Aufgeschreckt durch das Auftauchen der Agrarpartei in den Städten, sind nun die Finnische Volkspartei und die Freisinnigen dabei, sich zu einer „liberalen Volkspartei auf breiter Basis zusammenzuschließen. Die erstgenannte Partei hat heute 13 Mandate im Reichstag, die Freisinnigen sind dagegen nur durch einen einzigen Mann vertreten. Die neue Partei hofft jedoch, daß die Zusammenlegung und die Betonung einer starken liberalen Politik der Mitte zu einer verstärkten Anziehungskraft führen soll, so daß man bei den nächsten Wahlen über die jetzigen vierzehn Mandate hinauskommen kann. Fast alle angesehenen Zeitungen sind sich darin einig, daß die Triebfeder des Zusammenschlusses die Angst vor einem Vorstoß der Agrarpartei in den Städten und bei den Angestellten war. Fest steht, daß dieser Zusammenschluß sehr überstürzt (und möglicherweise auch aus Furcht vor baldigen Neuwahlen!) erfolgt ist und sogar Reichstagsabgeordnete erst in letzter Stunde über das Vorhaben informiert worden sind. Beide politische Gruppen hatten bei den Gemeindewahlen einige Erfolge zu verzeichnen, und ein mäßiger Optimismus von Seiten der neuen Parteiführung erscheint deshalb berechtigt.
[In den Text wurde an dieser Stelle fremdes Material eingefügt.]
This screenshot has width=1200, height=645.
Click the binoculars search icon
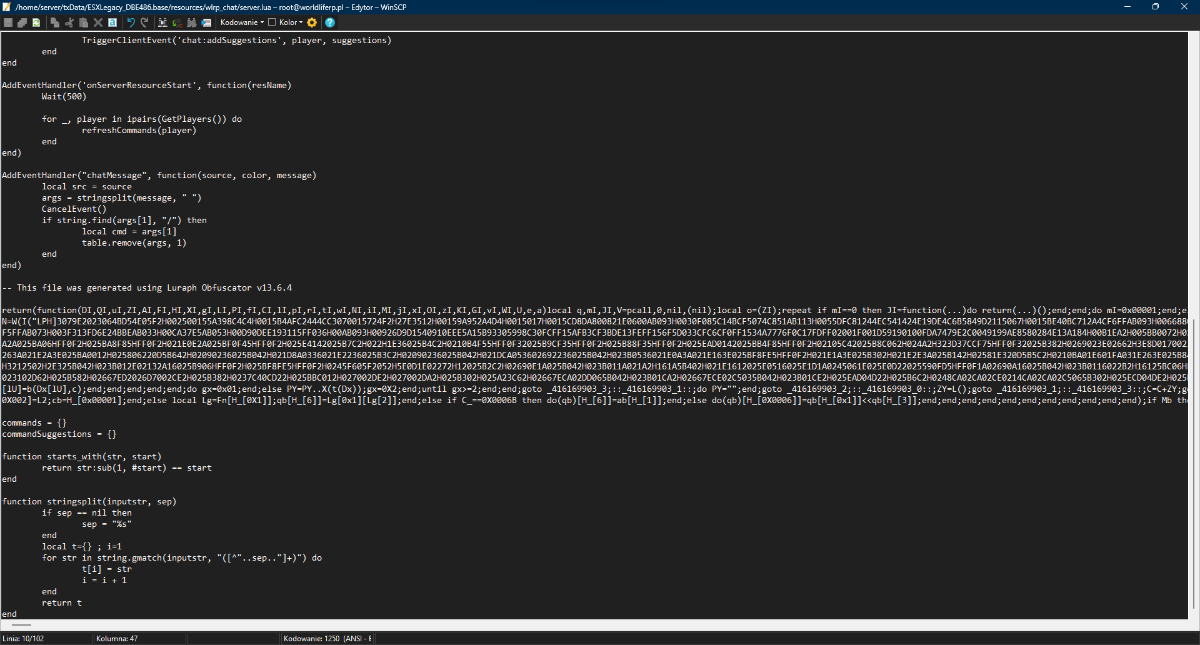tap(191, 22)
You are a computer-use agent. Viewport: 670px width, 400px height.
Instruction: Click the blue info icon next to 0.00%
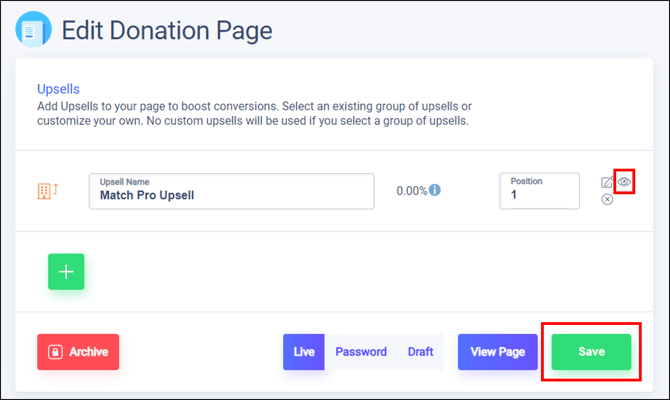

Bei den „Volksdemokraten, unter welchem Namen sich eine der relativ stärksten kommunistischen Parteien Europas verbirgt, geht der unterirdische Kampf zwischen der moskautreuen und der unabhängigen Richtung weiter. Nach einer schweren Niederlage bei der Besetzung zentraler Fühnungsstellen scheint die Moskauer Richtung wieder neuen Mut gefaßt zu haben und kämpft verbissen um die ihr verbliebenen Schlüsselpositionen in diesem Konglomerat von Verbänden und Institutionen, die sich zum „Volksdemokratischen Verband für Finnlands Volk zusammengeschlossen haben. Das Pech für die gewiegten Taktiker innerhalb der Partei ist, daß sie nicht wissen, auf welchem Fuß sie eigentlich stehen sollen.

Kommt es zu einer Abkühlung des politischen Klimas in Moskau, muß die finnische KP — ebenso wie jede andere finnische Partei! — darauf Rücksicht nehmen. Gewinnen jedoch die Fürsprecher einer engeren skandinavischen Zusammenarbeit (eventuell auch auf militärischem Gebiet!) an Boden, dann vermindert sich automatisch der auf Finnland lastende Druck, und alle Parteien gewinnen bei der Ausformung ihrer Innenpolitik bald an Bewegungsfreiheit.

Die Entwicklung innerhalb der KPF wird sonderbarerweise ebenso durch die Entwicklung in Oslo und Kopenhagen (und letzten Endes sogar in Paris!) wie auch in Moskau beeinflußt.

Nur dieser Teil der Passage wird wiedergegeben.